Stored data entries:
----
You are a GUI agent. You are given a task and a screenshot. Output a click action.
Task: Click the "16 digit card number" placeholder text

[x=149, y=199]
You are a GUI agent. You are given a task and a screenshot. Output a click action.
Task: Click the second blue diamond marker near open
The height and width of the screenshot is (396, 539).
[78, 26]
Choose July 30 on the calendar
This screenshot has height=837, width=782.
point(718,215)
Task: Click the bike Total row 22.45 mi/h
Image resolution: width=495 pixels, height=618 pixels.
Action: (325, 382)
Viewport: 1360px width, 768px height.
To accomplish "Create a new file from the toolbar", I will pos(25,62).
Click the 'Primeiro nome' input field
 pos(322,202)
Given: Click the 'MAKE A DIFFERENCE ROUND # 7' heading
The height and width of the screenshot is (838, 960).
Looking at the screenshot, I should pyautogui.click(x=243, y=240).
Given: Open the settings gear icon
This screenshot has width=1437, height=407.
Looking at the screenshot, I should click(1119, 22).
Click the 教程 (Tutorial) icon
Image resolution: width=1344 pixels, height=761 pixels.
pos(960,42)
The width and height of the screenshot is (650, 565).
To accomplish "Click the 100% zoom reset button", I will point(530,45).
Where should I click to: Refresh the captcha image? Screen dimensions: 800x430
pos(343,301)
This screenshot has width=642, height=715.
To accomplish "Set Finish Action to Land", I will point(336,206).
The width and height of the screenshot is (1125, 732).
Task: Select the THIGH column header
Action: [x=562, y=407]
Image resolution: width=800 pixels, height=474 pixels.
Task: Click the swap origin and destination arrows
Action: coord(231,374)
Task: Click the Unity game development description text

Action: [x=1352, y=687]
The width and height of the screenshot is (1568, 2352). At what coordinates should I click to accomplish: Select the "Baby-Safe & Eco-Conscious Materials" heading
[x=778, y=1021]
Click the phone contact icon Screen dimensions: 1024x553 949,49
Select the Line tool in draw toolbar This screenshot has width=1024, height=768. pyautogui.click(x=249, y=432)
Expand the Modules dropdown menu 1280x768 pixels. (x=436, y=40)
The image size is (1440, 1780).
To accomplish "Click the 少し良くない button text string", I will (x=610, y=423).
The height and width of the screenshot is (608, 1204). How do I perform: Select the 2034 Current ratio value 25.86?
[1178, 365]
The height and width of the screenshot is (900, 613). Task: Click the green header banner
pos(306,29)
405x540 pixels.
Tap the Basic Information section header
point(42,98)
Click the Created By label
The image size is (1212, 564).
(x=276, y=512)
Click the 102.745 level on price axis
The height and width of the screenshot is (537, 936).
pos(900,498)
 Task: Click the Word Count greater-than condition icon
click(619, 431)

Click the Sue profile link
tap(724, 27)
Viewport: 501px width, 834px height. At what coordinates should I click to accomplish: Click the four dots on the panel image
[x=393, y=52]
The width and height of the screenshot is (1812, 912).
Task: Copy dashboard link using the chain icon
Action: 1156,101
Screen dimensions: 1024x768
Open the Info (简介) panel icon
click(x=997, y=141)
----
**Task instructions**
Nothing in the entries above should differ when you return them in full.

**Answer box**
You are a GUI agent. You are given a task and a screenshot. Output a click action.
Task: Click the "16 digit card number" placeholder text

[x=149, y=199]
You are a GUI agent. You are given a task and a screenshot. Output a click action.
Task: Click the second blue diamond marker near open
The height and width of the screenshot is (396, 539).
[78, 26]
Choose July 30 on the calendar
This screenshot has height=837, width=782.
point(718,215)
Task: Click the bike Total row 22.45 mi/h
Image resolution: width=495 pixels, height=618 pixels.
Action: (325, 382)
Viewport: 1360px width, 768px height.
To accomplish "Create a new file from the toolbar", I will pos(25,62).
Click the 'Primeiro nome' input field
 pos(322,202)
Given: Click the 'MAKE A DIFFERENCE ROUND # 7' heading
The height and width of the screenshot is (838, 960).
Looking at the screenshot, I should pyautogui.click(x=243, y=240).
Given: Open the settings gear icon
This screenshot has width=1437, height=407.
Looking at the screenshot, I should click(1119, 22).
Click the 教程 (Tutorial) icon
Image resolution: width=1344 pixels, height=761 pixels.
pos(960,42)
The width and height of the screenshot is (650, 565).
To accomplish "Click the 100% zoom reset button", I will point(530,45).
Where should I click to: Refresh the captcha image? Screen dimensions: 800x430
pos(343,301)
This screenshot has width=642, height=715.
To accomplish "Set Finish Action to Land", I will point(336,206).
The width and height of the screenshot is (1125, 732).
Task: Select the THIGH column header
Action: [x=562, y=407]
Image resolution: width=800 pixels, height=474 pixels.
Task: Click the swap origin and destination arrows
Action: coord(231,374)
Task: Click the Unity game development description text

Action: [x=1352, y=687]
The width and height of the screenshot is (1568, 2352). At what coordinates should I click to accomplish: Select the "Baby-Safe & Eco-Conscious Materials" heading
[x=778, y=1021]
Click the phone contact icon Screen dimensions: 1024x553 949,49
Select the Line tool in draw toolbar This screenshot has width=1024, height=768. pyautogui.click(x=249, y=432)
Expand the Modules dropdown menu 1280x768 pixels. (x=436, y=40)
The image size is (1440, 1780).
To accomplish "Click the 少し良くない button text string", I will (x=610, y=423).
The height and width of the screenshot is (608, 1204). How do I perform: Select the 2034 Current ratio value 25.86?
[1178, 365]
The height and width of the screenshot is (900, 613). Task: Click the green header banner
pos(306,29)
405x540 pixels.
Tap the Basic Information section header
point(42,98)
Click the Created By label
The image size is (1212, 564).
(x=276, y=512)
Click the 102.745 level on price axis
The height and width of the screenshot is (537, 936).
pos(900,498)
 Task: Click the Word Count greater-than condition icon
click(619, 431)

Click the Sue profile link
tap(724, 27)
Viewport: 501px width, 834px height. At what coordinates should I click to accomplish: Click the four dots on the panel image
[x=393, y=52]
The width and height of the screenshot is (1812, 912).
Task: Copy dashboard link using the chain icon
Action: 1156,101
Screen dimensions: 1024x768
Open the Info (简介) panel icon
click(x=997, y=141)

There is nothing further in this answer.